Linked List into Graph

What is interesting about this problem is that despite the fact of the input be a Linked List, it is actually easier to solve the problem if you transform the Linked List into a Graph.

The idea being is that you want to find the connected components in the Linked List. By transforming it into a Graph, we can perform a DFS just marking the connected components, which makes the solution very simple and running in linear time. Since there is the drawback of parsing the list and creating the extra graph data structure (which as I mentioned before, I’m a big fan of a Hashtable(key, Hashtabls()) as my favorite graph data structure these days), it incurs some penalties in terms of execution time as well as space used, but still enough for a pass. Code is down below, cheers, ACC.

Linked List Components - LeetCode

You are given the head of a linked list containing unique integer values and an integer array nums that is a subset of the linked list values.

Return the number of connected components in nums where two values are connected if they appear consecutively in the linked list.

 

Example 1:

Input: head = [0,1,2,3], nums = [0,1,3]
Output: 2
Explanation: 0 and 1 are connected, so [0, 1] and [3] are the two connected components.

Example 2:

Input: head = [0,1,2,3,4], nums = [0,3,1,4]
Output: 2
Explanation: 0 and 1 are connected, 3 and 4 are connected, so [0, 1] and [3, 4] are the two connected components.

Given task: Return the passage of the linked list post starting with "Linked List Components" and going on through "[3] are the two connected components.", copied word for word. The listing has no connection to the linked list post.

Dataset extract:

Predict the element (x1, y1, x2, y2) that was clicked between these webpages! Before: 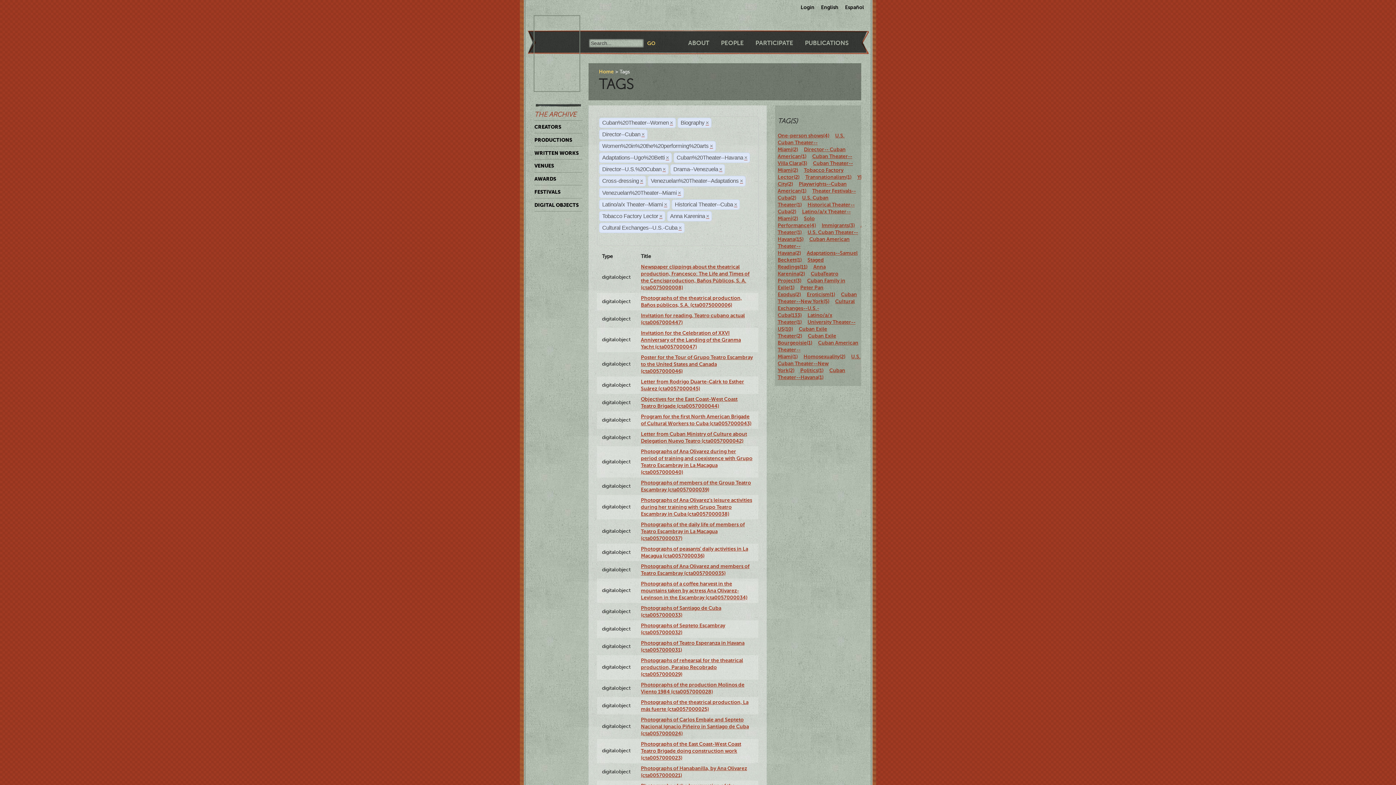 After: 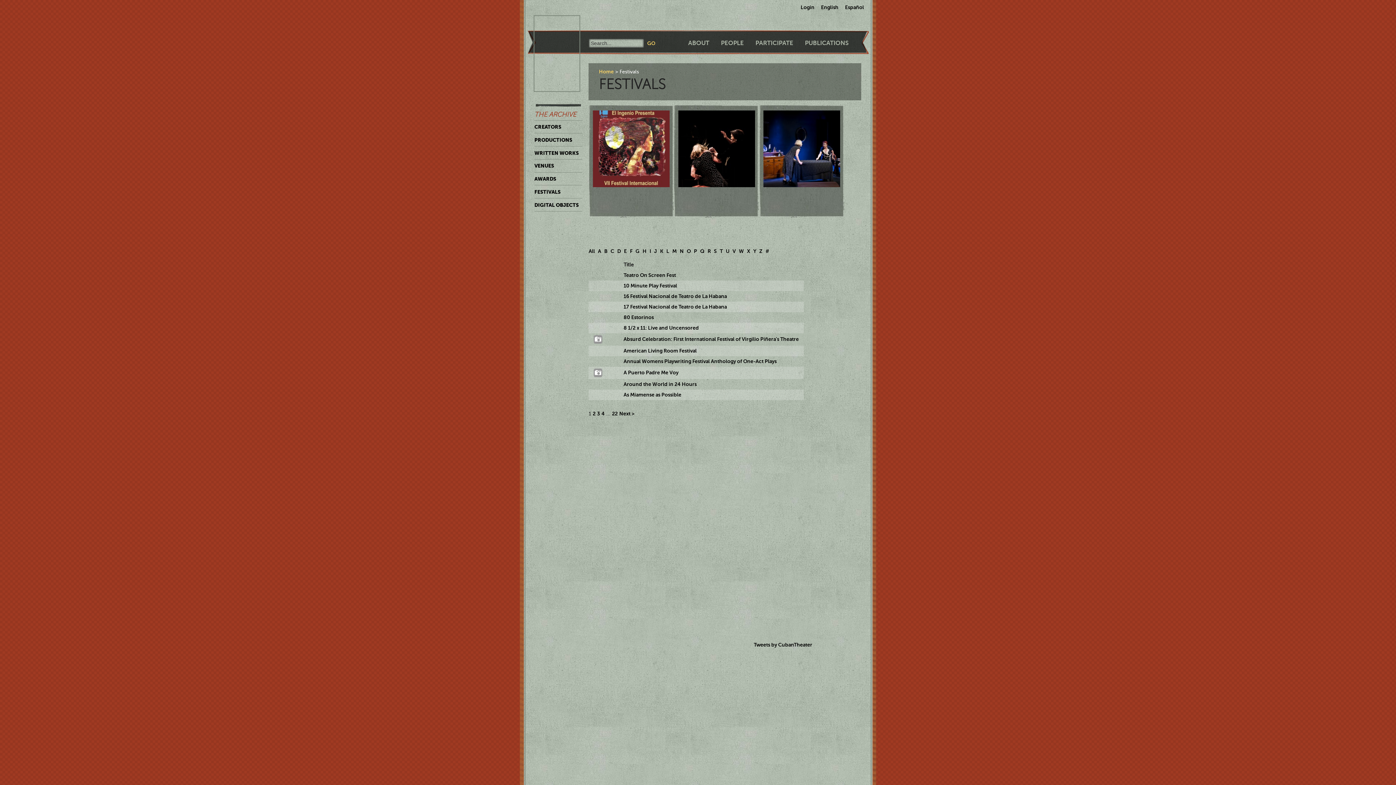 Action: label: FESTIVALS bbox: (534, 185, 582, 198)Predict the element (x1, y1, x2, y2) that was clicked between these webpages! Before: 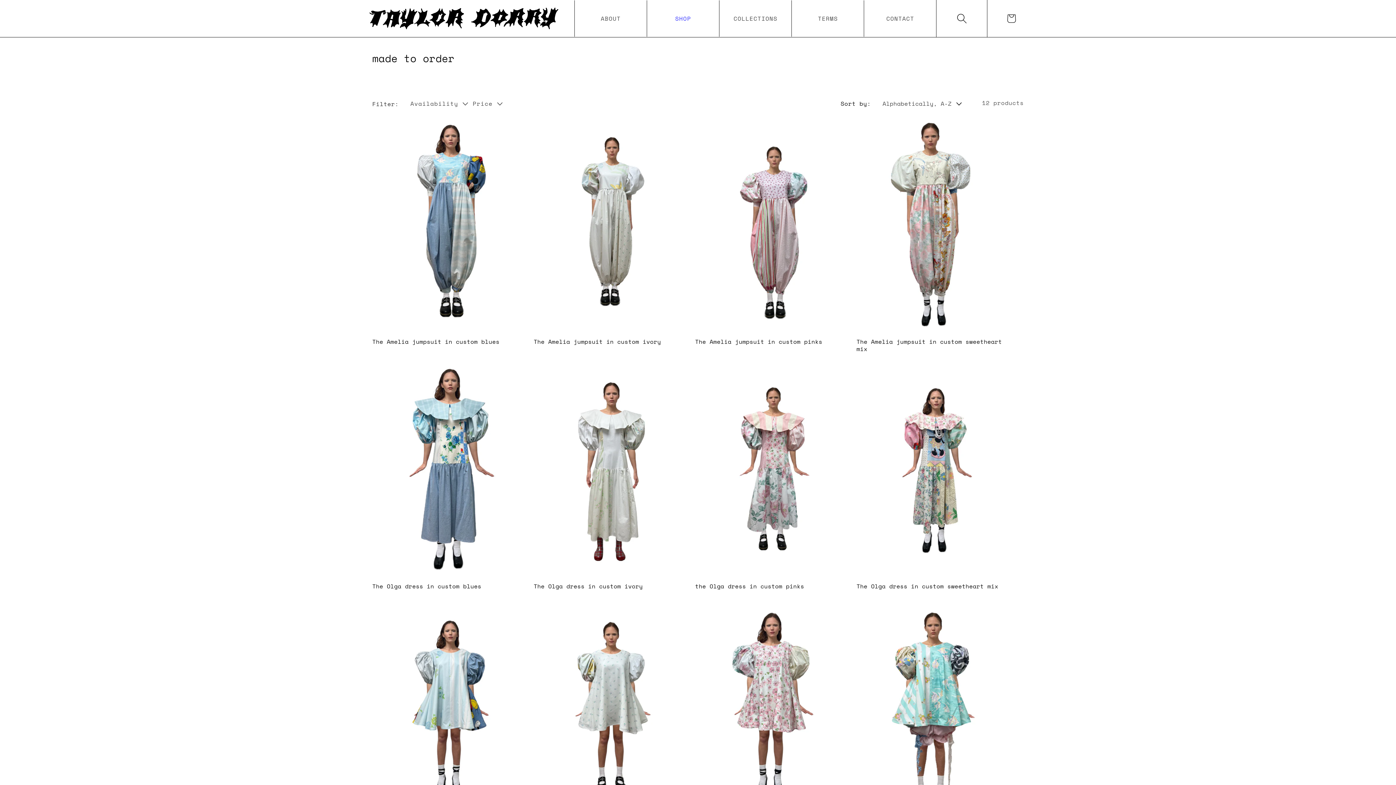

Solution to the problem:
Linked List Components - LeetCode

You are given the head of a linked list containing unique integer values and an integer array nums that is a subset of the linked list values.

Return the number of connected components in nums where two values are connected if they appear consecutively in the linked list.

 

Example 1:

Input: head = [0,1,2,3], nums = [0,1,3]
Output: 2
Explanation: 0 and 1 are connected, so [0, 1] and [3] are the two connected components.